*** Opening Passage to read ***
Deb Constrictor for Virtualenv Deployment (Part 2)

Using Docker for a reproducible deployment environment! Now that I have your attention with some buzzwords, welcome to the second of three parts in my series on how I deploy this site using Deb Constrictor. The last post was about building and deploying the application code, this one is about building the Python virtual environment consistently on any machine. I’ll go into more detail on the variables and pre-build steps to accomplish this with less repeated code, and how to build and release the package with one command.

Why separate the virtualenv?

I like to fully utilise a server by running multiple projects on it, but some of these projects depend on Python 2, and some on Python 3, as well as different versions of libraries. Using virtualenvs allows the server to cater for this. The reason the virtualenv is seperate from the application package is because the application code probably changes a lot more often than the virtualenv, so it is useful to be able to deploy the small application package quickly without having to wait for the full virtualenv to be built, uploaded and installed.

Variables

To begin, let’s look at the build-config.json file for the virtualenv project:

{
  "parent": "../parent-config.json",
  "package": "${VENV_NAME}",
  "architecture": "amd64",
  "version": "1.9",
  "description": "The virtual environment for BBIT Web Frontend",
  "deb_constrictor": {
      "environment_variables": [
        ["PYTHON_VERSION", "2.7"],
        ["VENV_NAME", "${PROJECT_NAME}-virtualenv"],
        ["VENV_DIR", "build/${VENV_NAME}"],
        ["VENV_BIN_DIR", "${VENV_DIR}/bin"]
      ],
      "commands": {
        "prebuild": ["~/deb-constrictor/build-venv.sh"]
      },
      "remove_after_build": true
  },
  "extra_control_fields": {
    "Depends": [
      "python${PYTHON_VERSION}",
      "libpython${PYTHON_VERSION}"
*** Closing Passage to read ***
→ What you will do
Copy the passage of the Deb Constrictor post starting with "Deb Constrictor for" and going on through "Why separate the virtualenv?", substituting "jargon" for "buzzwords". Answer using only the Deb Constrictor post above.
*** Opening Supplied data ***
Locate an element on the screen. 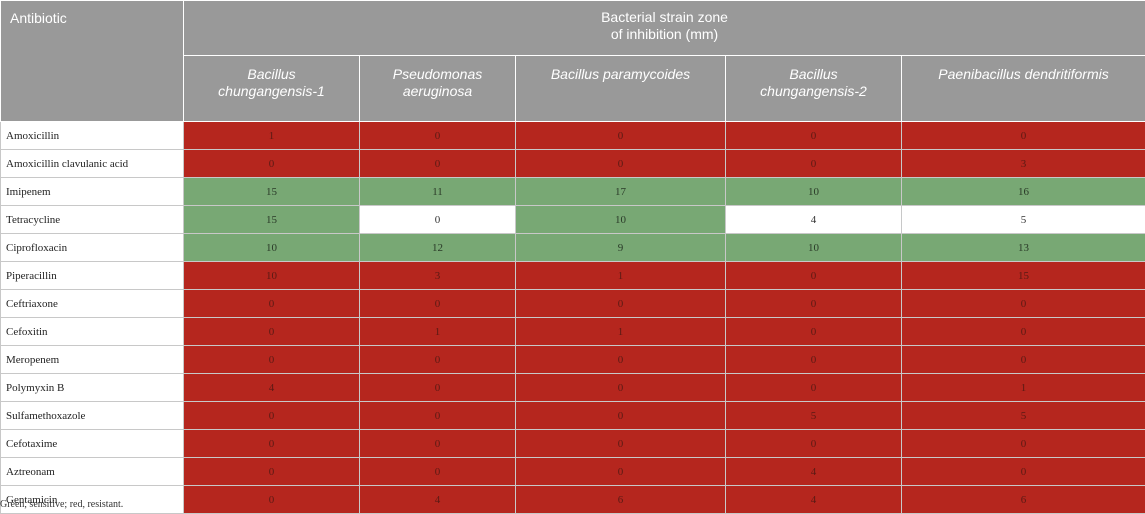 This screenshot has height=514, width=1145. antibiotic-name: Aztreonam is located at coordinates (92, 472).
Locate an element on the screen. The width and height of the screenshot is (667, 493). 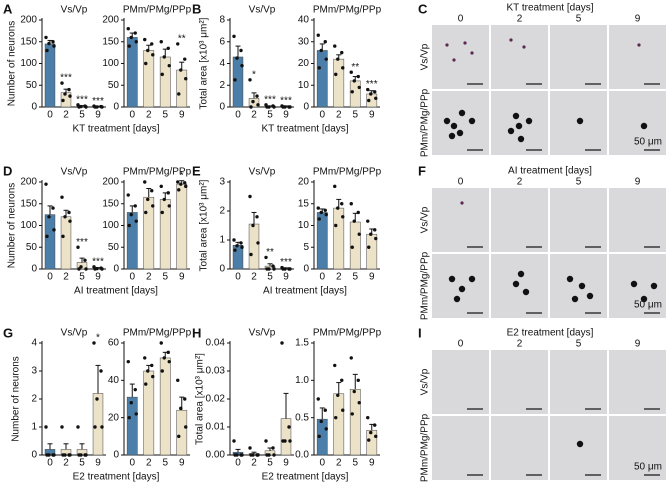
y-tick-label: 0.00 is located at coordinates (216, 456).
*** Closing Supplied data ***
→ Response for this exercise
Deb Constrictor for Virtualenv Deployment (Part 2)

Using Docker for a reproducible deployment environment! Now that I have your attention with some jargon, welcome to the second of three parts in my series on how I deploy this site using Deb Constrictor. The last post was about building and deploying the application code, this one is about building the Python virtual environment consistently on any machine. I’ll go into more detail on the variables and pre-build steps to accomplish this with less repeated code, and how to build and release the package with one command.

Why separate the virtualenv?